Baden-Württemberg will Spritpreise nach österreichischem Vorbild deckeln – doch funktioniert das?
Adriane BoucseinBaden-Württemberg will Spritpreise nach österreichischem Vorbild deckeln – doch funktioniert das?
Baden-Württemberg plant die Einführung eines Systems zur Begrenzung der Spritpreise nach österreichischem Vorbild. Das Vorhaben zielt darauf ab, die Häufigkeit von Preiserhöhungen an Tankstellen einzudämmen. Falls genehmigt, würden die neuen Regeln tägliche Preisanpassungen auf nur eine Erhöhung pro Tag beschränken – ähnlich dem in Österreich inzwischen abgeschafften Modell.
Österreich hatte seine Preisobergrenze für Kraftstoffe im September 2022 eingeführt. Das System erlaubte Tankstellen, die Preise nur einmal täglich, und zwar mittags um 12 Uhr, anzuheben, während Senkungen jederzeit möglich blieben. Anfangs sanken die Spritkosten dadurch um etwa 20 Cent pro Liter. Doch die Maßnahme wurde im Januar 2024 wieder aufgehoben, nachdem Behörden feststellten, dass sie kaum spürbare Auswirkungen auf die Preise oder den grenzüberschreitenden Wettbewerb mit Deutschland hatte.
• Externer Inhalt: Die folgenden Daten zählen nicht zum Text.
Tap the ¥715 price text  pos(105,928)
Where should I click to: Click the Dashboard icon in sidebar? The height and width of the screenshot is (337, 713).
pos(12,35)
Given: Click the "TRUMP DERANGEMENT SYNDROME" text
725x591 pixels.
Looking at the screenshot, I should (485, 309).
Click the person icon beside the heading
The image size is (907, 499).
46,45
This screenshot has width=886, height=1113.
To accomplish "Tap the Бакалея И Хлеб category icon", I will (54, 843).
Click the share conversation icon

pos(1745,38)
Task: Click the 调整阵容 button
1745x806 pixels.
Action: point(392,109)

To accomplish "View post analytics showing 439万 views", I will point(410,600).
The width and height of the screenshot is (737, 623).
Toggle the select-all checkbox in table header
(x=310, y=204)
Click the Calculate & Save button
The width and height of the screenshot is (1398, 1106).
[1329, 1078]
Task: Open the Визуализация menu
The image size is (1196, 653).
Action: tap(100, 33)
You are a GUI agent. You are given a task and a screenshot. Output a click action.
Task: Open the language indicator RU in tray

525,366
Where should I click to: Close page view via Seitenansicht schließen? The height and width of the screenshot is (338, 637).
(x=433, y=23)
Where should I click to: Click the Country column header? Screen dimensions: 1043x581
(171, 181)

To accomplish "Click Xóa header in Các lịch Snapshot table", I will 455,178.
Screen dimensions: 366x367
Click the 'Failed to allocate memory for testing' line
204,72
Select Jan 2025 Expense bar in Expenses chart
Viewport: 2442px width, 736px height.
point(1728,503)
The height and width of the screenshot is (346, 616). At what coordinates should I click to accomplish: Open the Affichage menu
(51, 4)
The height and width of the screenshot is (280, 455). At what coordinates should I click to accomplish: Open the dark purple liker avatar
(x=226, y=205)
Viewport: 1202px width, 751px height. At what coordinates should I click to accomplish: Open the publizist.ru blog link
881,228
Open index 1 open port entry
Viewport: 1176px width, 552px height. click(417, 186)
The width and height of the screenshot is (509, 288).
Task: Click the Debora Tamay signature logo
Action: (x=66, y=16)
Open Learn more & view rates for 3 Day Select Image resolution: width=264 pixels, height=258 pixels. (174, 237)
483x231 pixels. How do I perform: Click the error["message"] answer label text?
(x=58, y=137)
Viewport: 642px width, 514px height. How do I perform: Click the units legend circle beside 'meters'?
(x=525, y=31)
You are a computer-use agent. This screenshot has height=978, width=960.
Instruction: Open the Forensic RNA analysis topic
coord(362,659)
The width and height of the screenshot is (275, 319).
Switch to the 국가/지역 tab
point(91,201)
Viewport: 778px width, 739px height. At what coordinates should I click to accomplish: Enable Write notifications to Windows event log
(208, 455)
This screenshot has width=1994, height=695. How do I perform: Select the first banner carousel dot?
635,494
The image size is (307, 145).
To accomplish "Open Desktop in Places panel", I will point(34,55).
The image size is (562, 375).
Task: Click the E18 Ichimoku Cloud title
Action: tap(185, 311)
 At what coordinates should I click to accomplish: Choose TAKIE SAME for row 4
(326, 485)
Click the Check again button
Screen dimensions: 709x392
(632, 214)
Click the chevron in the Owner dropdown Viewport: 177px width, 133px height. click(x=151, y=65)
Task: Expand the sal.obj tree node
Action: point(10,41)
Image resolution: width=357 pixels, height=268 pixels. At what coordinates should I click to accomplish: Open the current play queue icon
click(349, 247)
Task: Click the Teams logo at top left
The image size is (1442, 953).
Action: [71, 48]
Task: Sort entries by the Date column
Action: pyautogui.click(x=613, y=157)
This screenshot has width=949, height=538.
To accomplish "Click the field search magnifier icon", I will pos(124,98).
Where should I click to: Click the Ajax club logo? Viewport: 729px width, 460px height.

Das österreichische Modell konnte die Preisunterschiede zwischen beiden Ländern nicht ausgleichen. Stattdessen blieben Steuern und Marktkräfte die entscheidenden Kostentreiber – nicht die Deckelung selbst. Nun will Baden-Württemberg einen ähnlichen Ansatz in Deutschland verfolgen und tägliche Preiserhöhungen auf eine einzige Anpassung begrenzen.
Das geplante System würde deutschen Tankstellen erlauben, die Preise nur einmal pro Tag nach oben zu korrigieren. Senkungen wären hingegen weiterhin jederzeit möglich – genau wie in Österreich. Ob der Schritt die Spritkosten stabilisieren oder auf dieselben Herausforderungen stoßen wird, bleibt abzuwarten.